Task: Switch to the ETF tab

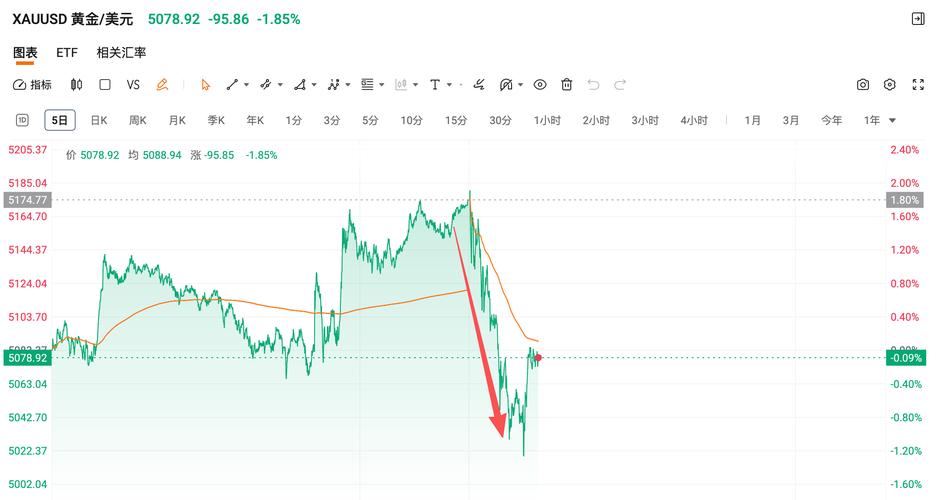Action: pos(67,52)
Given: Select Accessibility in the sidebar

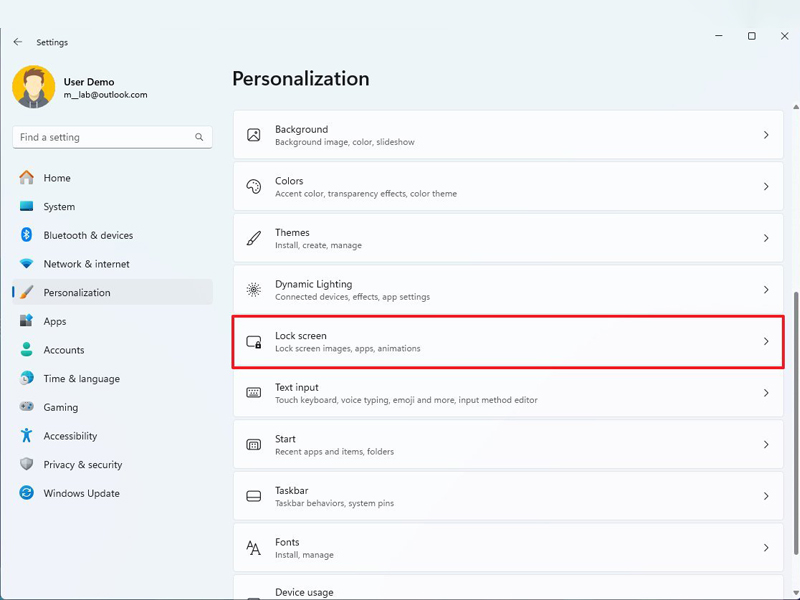Looking at the screenshot, I should tap(70, 436).
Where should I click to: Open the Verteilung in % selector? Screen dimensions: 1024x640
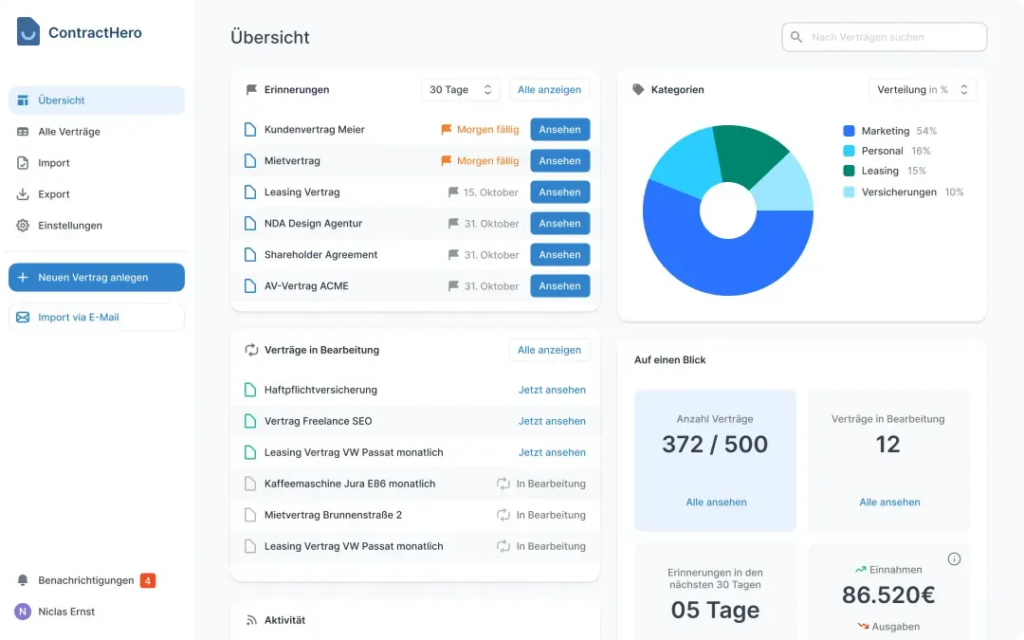[x=921, y=89]
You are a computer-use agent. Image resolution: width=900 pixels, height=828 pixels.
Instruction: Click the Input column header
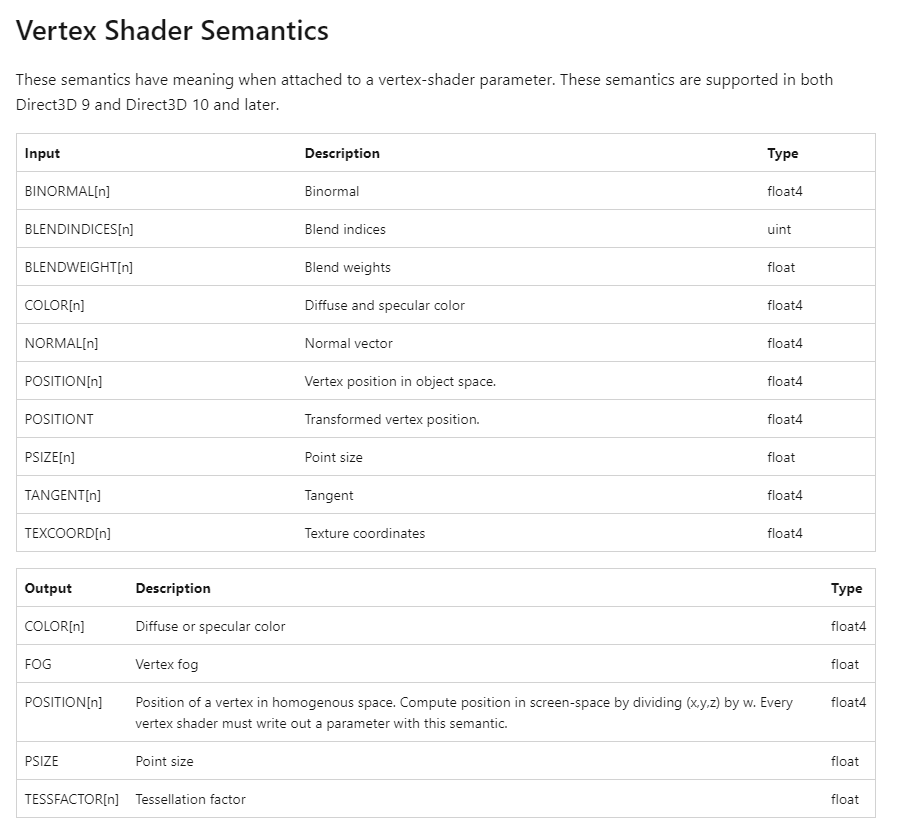pyautogui.click(x=43, y=153)
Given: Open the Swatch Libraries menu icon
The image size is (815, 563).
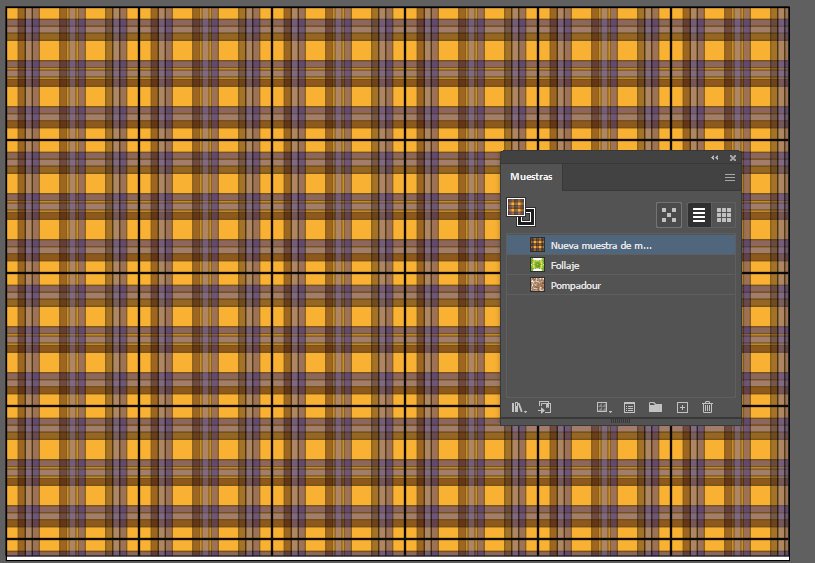Looking at the screenshot, I should point(518,407).
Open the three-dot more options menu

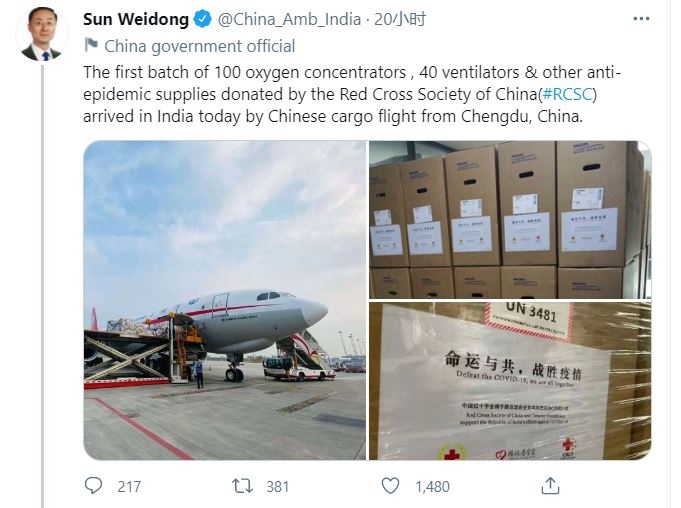click(x=641, y=19)
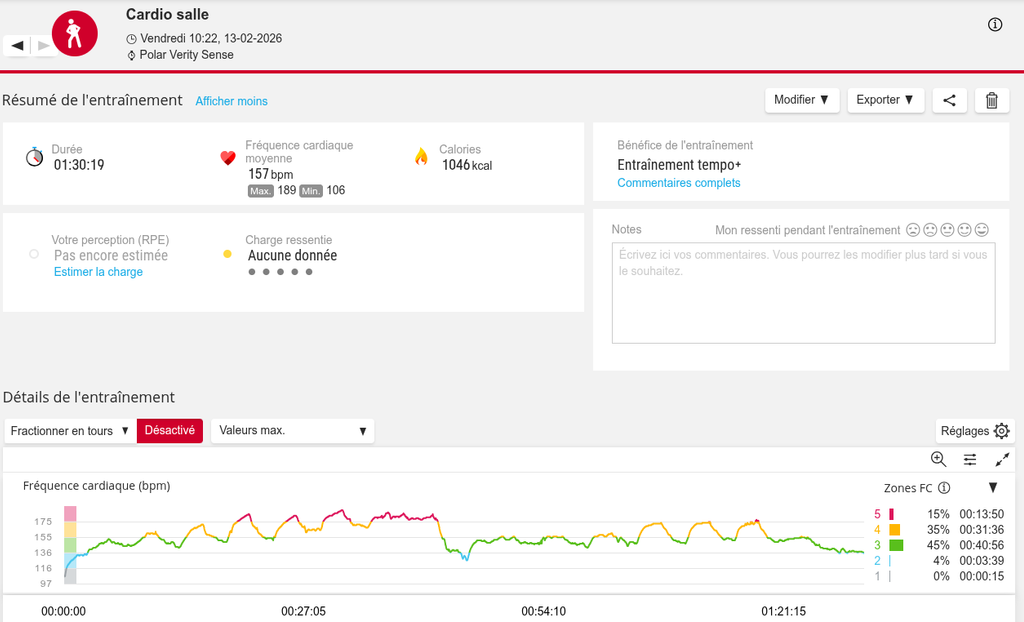Open the Exporter dropdown
Screen dimensions: 1024x622
[885, 100]
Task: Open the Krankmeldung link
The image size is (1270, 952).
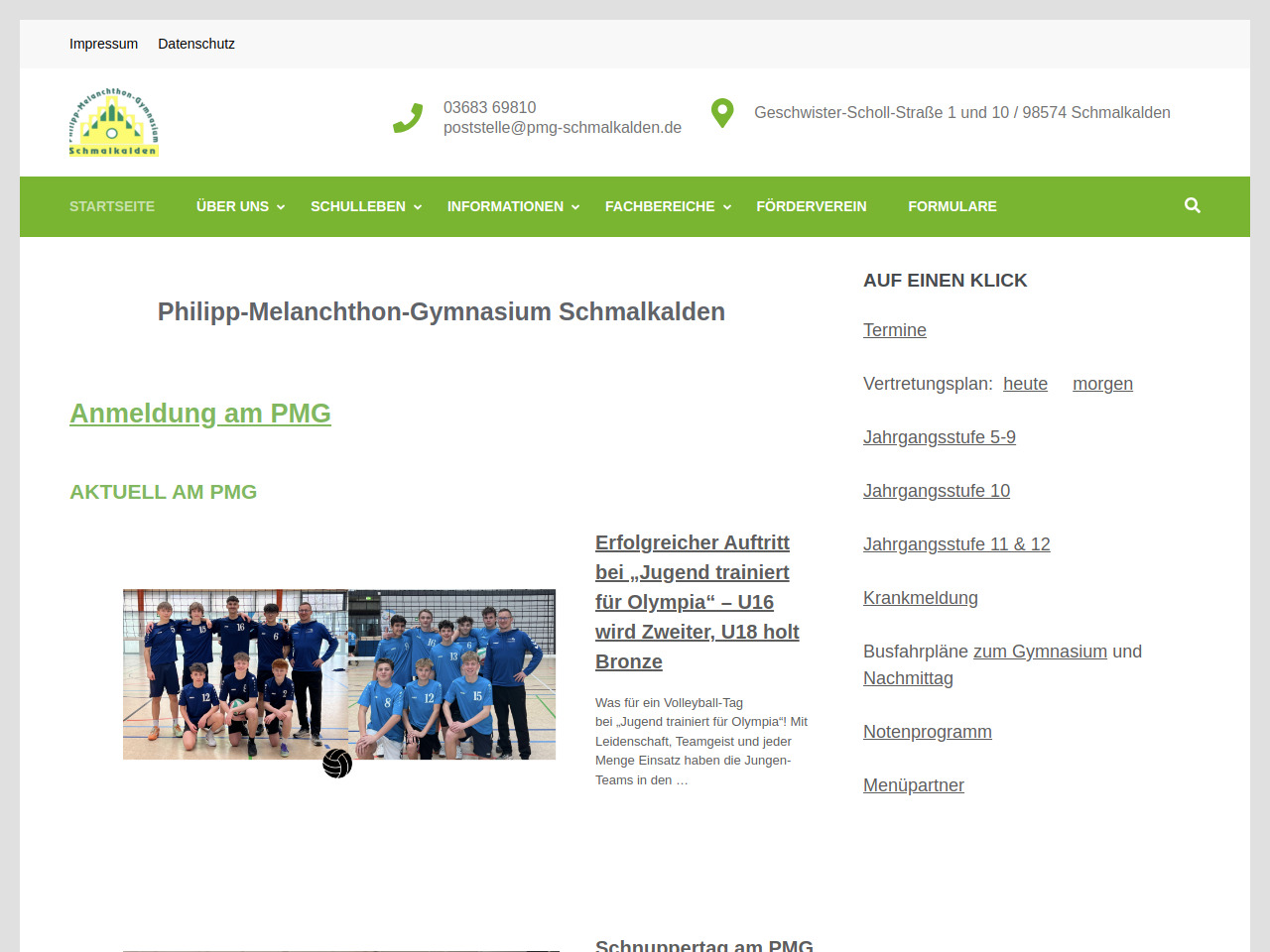Action: (x=920, y=598)
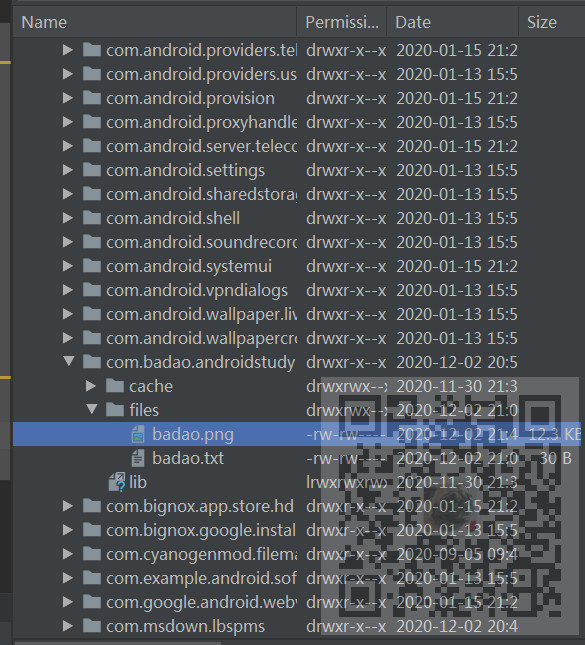585x645 pixels.
Task: Expand com.bignox.app.store.hd folder arrow
Action: coord(68,506)
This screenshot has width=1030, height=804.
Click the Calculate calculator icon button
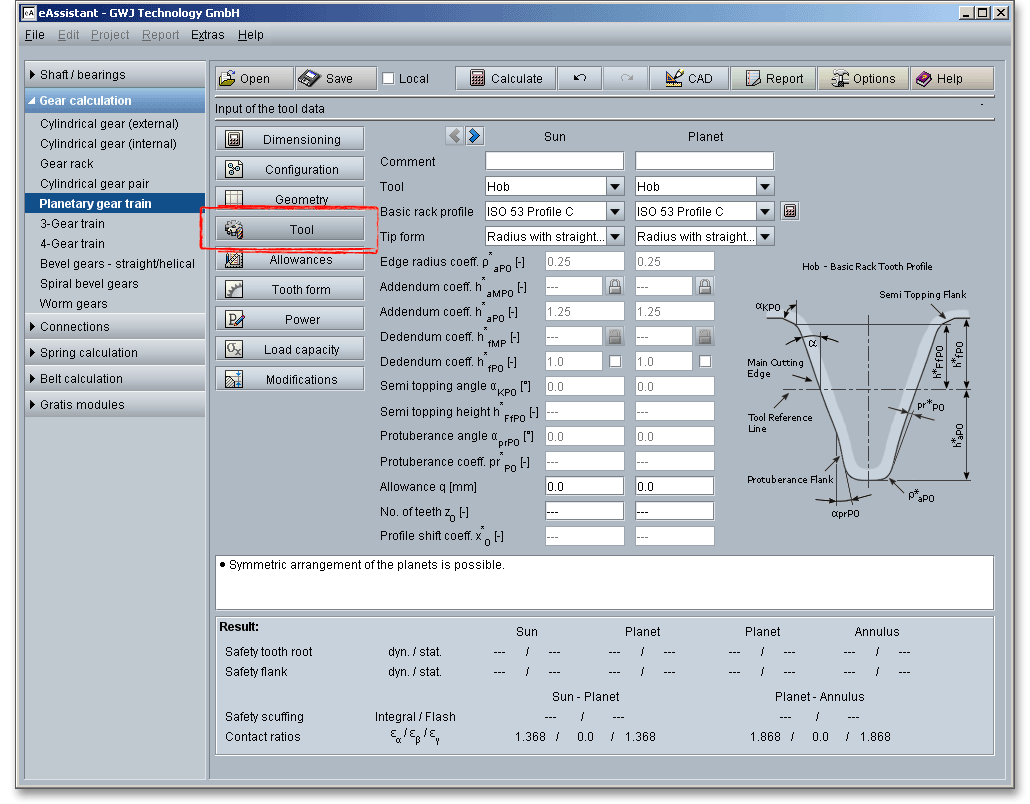pos(506,79)
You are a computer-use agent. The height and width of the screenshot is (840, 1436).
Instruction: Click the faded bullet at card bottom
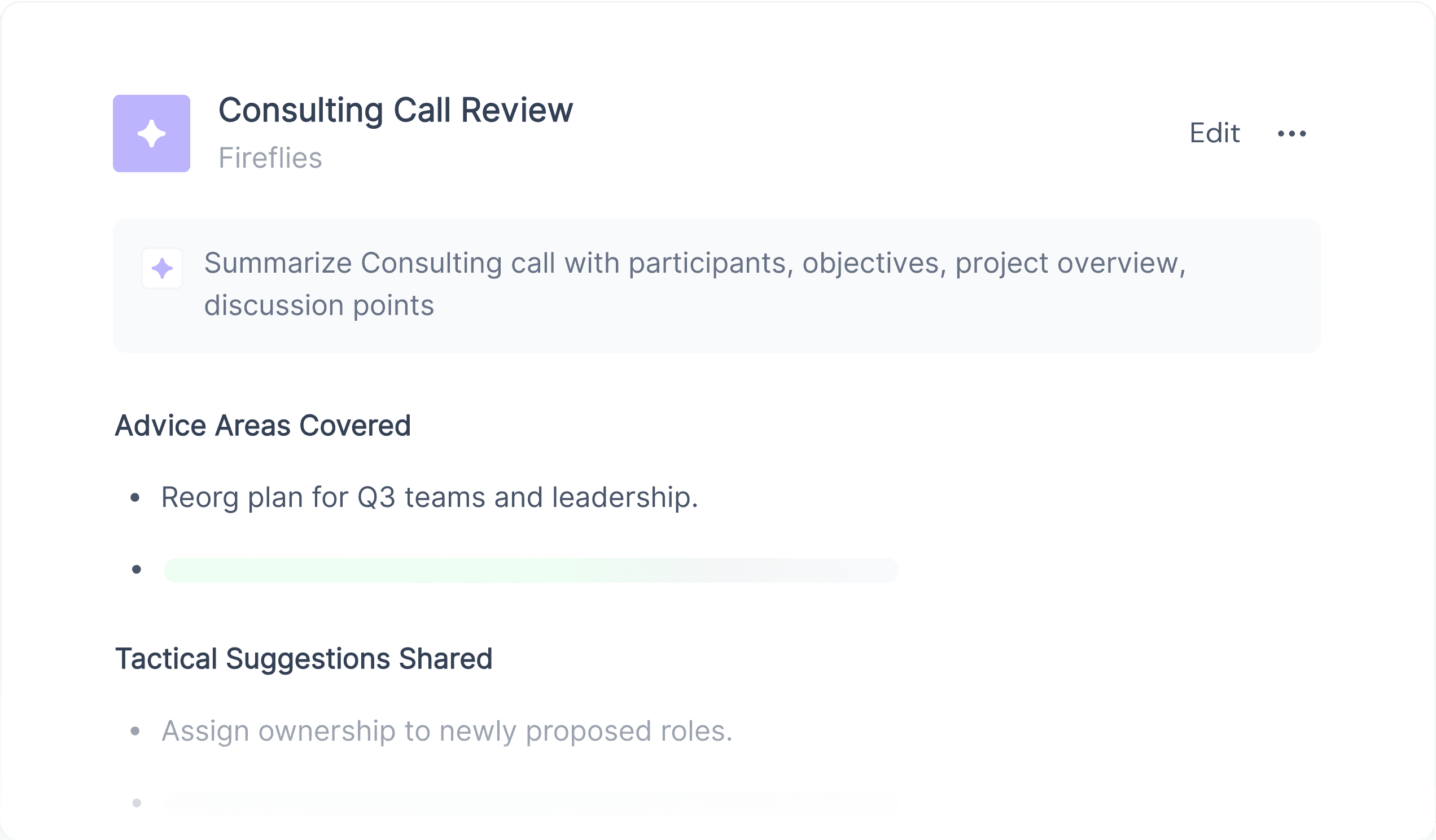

* _Work instructions_
An exact transcription of the data above is needed, without the pictures.

* _Exercise answer_
Task: Switch to the ETF tab

Action: pos(67,52)
Given: Select Accessibility in the sidebar

Looking at the screenshot, I should tap(70, 436).
Where should I click to: Open the Verteilung in % selector? Screen dimensions: 1024x640
[x=921, y=89]
You are a computer-use agent. Image resolution: width=900 pixels, height=828 pixels.
Instruction: Click the Input column header
pyautogui.click(x=43, y=153)
Given: Open the Swatch Libraries menu icon
The image size is (815, 563).
Looking at the screenshot, I should point(518,407).
Open the three-dot more options menu

click(x=641, y=19)
Open the Exporter dropdown
Screen dimensions: 1024x622
[885, 100]
Task: Open the Krankmeldung link
The image size is (1270, 952).
Action: (x=920, y=598)
585x645 pixels.
Task: Expand com.bignox.app.store.hd folder arrow
Action: coord(68,506)
This screenshot has width=1030, height=804.
Click the Calculate calculator icon button
pos(506,79)
You are a computer-use agent. The height and width of the screenshot is (840, 1436).
Instruction: Click the faded bullet at card bottom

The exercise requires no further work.